How to Set Up Two-factor Authentication

Overview

Two-factor authentication works as an extra layer of security for your data in addition to your user name and password. With two-factor authentication, you need to enter a verification code in addition to your password when you log in to Simpro Premium. This secure login process reconfirms your identity and prevents unauthorised access to your account.

For security reasons, any software that integrates with Xero and has a large number of users is required to use two-factor authentication (2FA). If you currently have Xero integrated with Simpro Premium, you will need to activate 2FA in order to continue using the accounting link.

To use this Simpro Premium security feature, download Google Authenticator on your Android or iOS mobile device from Google Play and App Store respectively.

Please note that while two-factor authentication for Simpro Premium was developed and is supported to work with the Google Authenticator app, other authenticator apps, such as Microsoft Authenticator, may be compatible.

In order to view content or perform actions referred to in this article you need to have the appropriate permissions enabled in your security group. Go to System A screenshot of a schedule icon with a grey calendar icon and an arrow. > Setup > Security Groups and access your security group to update your permissions. The relevant security group tab and specific permissions for this article can be found here:

Two-Factor Authentication

You need to have the applicable security group permissions enabled to access two-factor authentication settings in Simpro Premium.

  1. Go to System A screenshot of a schedule icon with a grey calendar icon and an arrow. > Setup > System Setup > Security Groups.
  2. Click the required security group from the list.
  3. Go to the Setup tab and click System.
  4. Select the Two-Factor Authentication check box.

With the security permissions enabled, you can activate two-factor authentication for all users in your Simpro Premium build.

  1. Go to System A screenshot of a schedule icon with a grey calendar icon and an arrow. > Setup > Two-Factor Auth.
  2. Toggle ON to enable Two-factor Authentication.

When you set up the Two-factor Authentication, you are prompted to complete an onboarding process on your next login. Before you get started, download and install Google Authenticator or your chosen authenticator on your iOS or Android mobile device.

Please note that while two-factor authentication for Simpro Premium was developed and is supported to work with the Google Authenticator app, other authenticator apps, such as Microsoft Authenticator, may be compatible.

You can set up the option to trust the device you are logging in from when using two-factor authentication. This option helps remember a device for 30 days and allows you to use two-factor authentication without having to constantly verify your login attempt.

To set up Google Authenticator with QR code, you need Android version 2.3.3 or later / iOS 7.0 or later.

Enter your Simpro Premium user credentials and follow the steps below:

  1. Click Get Started.
  2. You are then presented with a QR code in Simpro Premium to scan with your Google Authenticator app. Scan the QR code with your mobile device.
    • If your mobile device does not have a camera, click Manual Entry with Provided Key below the code and enter the key into the app manually.
    • Make sure you toggle on Time-based when you enter the key manually.
  3. When the Google Authenticator app displays a 6-digit authentication code, enter it in the field provided and click Next.
    • Select Trust this device to only be prompted every 30 days to complete the authentication, provided you are logging in from the same device with the same browser.
  4. Select your three security questions and enter corresponding answers, then click Next.
  5. The setup process for the Two-factor Authentication is now complete.

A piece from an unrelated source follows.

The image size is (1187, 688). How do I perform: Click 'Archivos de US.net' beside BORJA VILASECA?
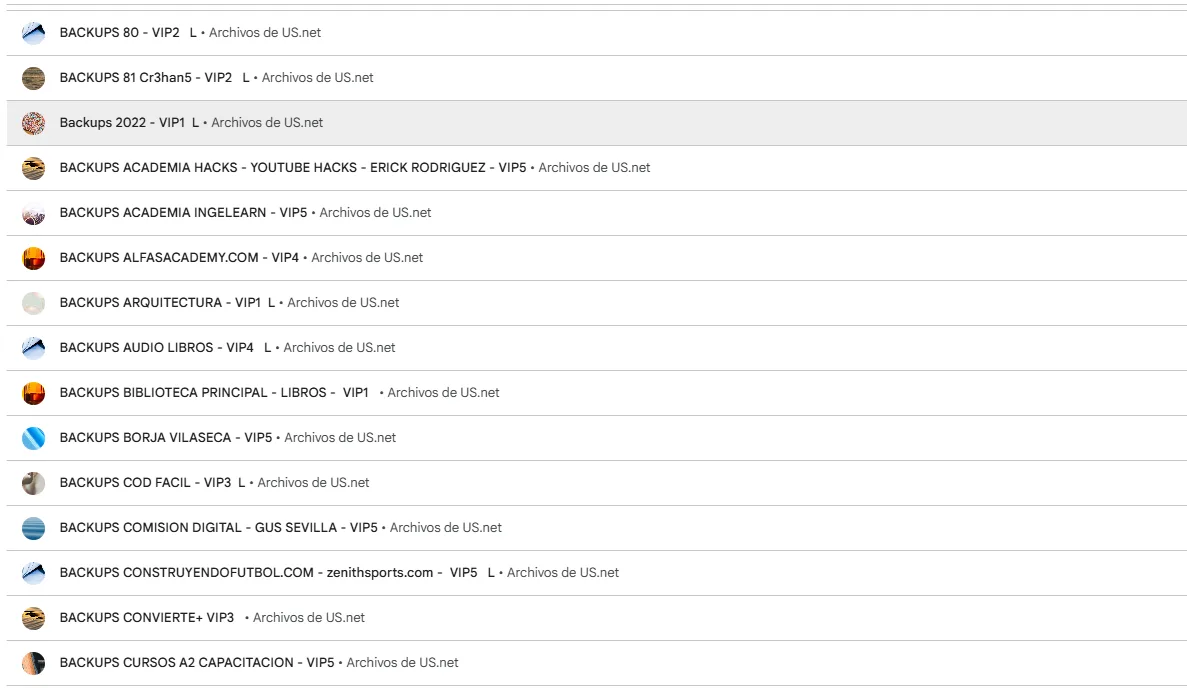[340, 438]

Click Go to Dashboard.

On your next login after the Two-factor Authentication setup is complete, you need to enter the 6-digit Authentication Code generated by the Authenticator app in Simpro Premium. Alternatively, click I don't have my device with me to answer the security questions that you configured during the setup.

If you disable the Two-factor Authentication in System Setup and later re-enable it again, users are prompted to set up their security code and questions again.

If you are unable to login to Simpro Premium using the two-factor authentication process, your Simpro Premium admin can reset your login using the settings in your employee card.

  1. Go to People A screenshot of a schedule icon with a grey calendar icon and an arrow. > Employees.
  2. Access the required employee card.
  3. In the Profile tab, click Settings.
  4. Click Reset Authentication.

The employee can then redo the two-factor authentication onboarding process.

For an easier login process, designate one or more specific trusted devices. Trusted devices require two-factor authentication every 30 days instead of every time you log in.

When logging into Simpro Premium, select Trust Device so your current device is saved as a trusted device.

To remove a trusted device from an employee:

  1. Go to People > Employees.
  2. Access the required employee card.
  3. Go to Profile > Settings.
  4. Click Remove all saved trusted devices.

To protect your Simpro Premium build from users logging into a company without two-factor authentication and then navigating to companies with two-factor authentication, there are a few specific rules for this feature in multi-company builds.

  • Two-factor authentication is included under Shared Setup. If you have two-factor authentication active and a Shared Setup, all users across all multi-company builds are required to use two-factor authentication.
  • If users have access to a company that uses the secure two-factor authentication login and also other companies that do not have the two-factor authentication login configured, they are still required to used the two-factor authentication verification when they login, regardless of which company they are logging in.